Supplied passage:
The Federal Court recently dismissed an appeal against the Takeovers Panel’s declaration of unacceptable circumstances in relation to the affairs of Molopo Energy, upholding the finding of an undisclosed association between substantial holders Aurora and Keybridge.1 The decision confirms that shareholders can be associates based on an understanding between them supported by consensus (e.g. through knowledge of and acquiescence to parallel conduct) without any direct communication.
We have written about the long-running saga between Molopo and two of its substantial shareholders (Keybridge and Aurora) before.
The saga dates back to April 2017, when Molopo and ASIC applied to the Panel about the relationship between its two major shareholders (Keybridge and Aurora) after Keybridge requisitioned a meeting to spill the Molopo board. It was alleged that Keybridge and Aurora were undisclosed associates in breach of Chapter 6 (at the time their aggregate voting power was 22.49%).
The Panel considered that, on balance, the shareholders were not associates. However, the Panel did determine that the role of Mr Nicholas Bolton (who had substantial influence over the affairs of both Aurora and Australian Style Group (which held 21.16% of Keybridge)) and Mr John Patton (a director of Aurora and Keybridge’s executive chairman) in their entities’ decision making was so significant that it gave rise to unacceptable circumstances because of its effect on the control (or potential control) of Molopo.
On review, Molopo successfully argued that the initial Panel also ought to have found that Keybridge and Aurora were in fact associates, the review Panel inferring an association between them based on cumulative evidence of consensus (albeit no direct communication) between them.
Aurora appealed the review Panel’s findings in the Federal Court.
The Federal Court’s decision
The Federal Court found that the review Panel had sufficient grounds to find an association based on the cumulate evidence of an understanding between Aurora and Keybridge. The evidence included consensus inferred from parallel conduct, including agreement or acquiescence by the Aurora and Keybridge boards to Mr Bolton’s investment strategies.

Task details: From the Molopo Energy takeover text, extract the part that opens with the words containing "On review, Molopo" and closes with "communication) between them.". Rely only on the text about the Molopo Energy takeover dispute.

Given information:
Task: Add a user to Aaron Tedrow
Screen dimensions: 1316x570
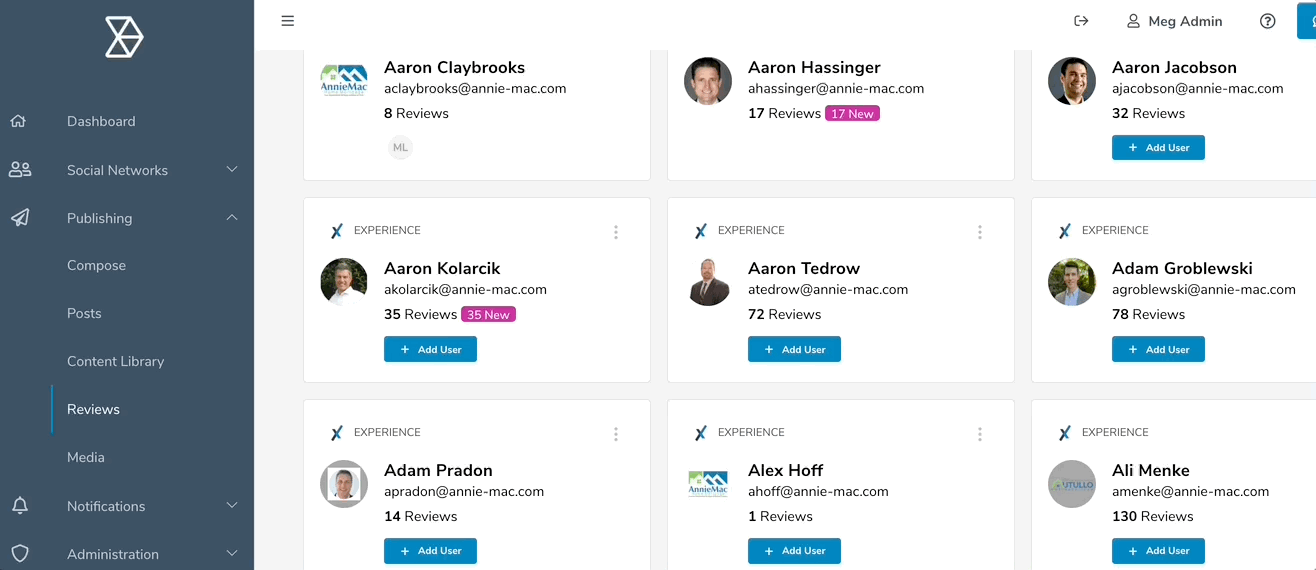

Task solution:
On review, Molopo successfully argued that the initial Panel also ought to have found that Keybridge and Aurora were in fact associates, the review Panel inferring an association between them based on cumulative evidence of consensus (albeit no direct communication) between them.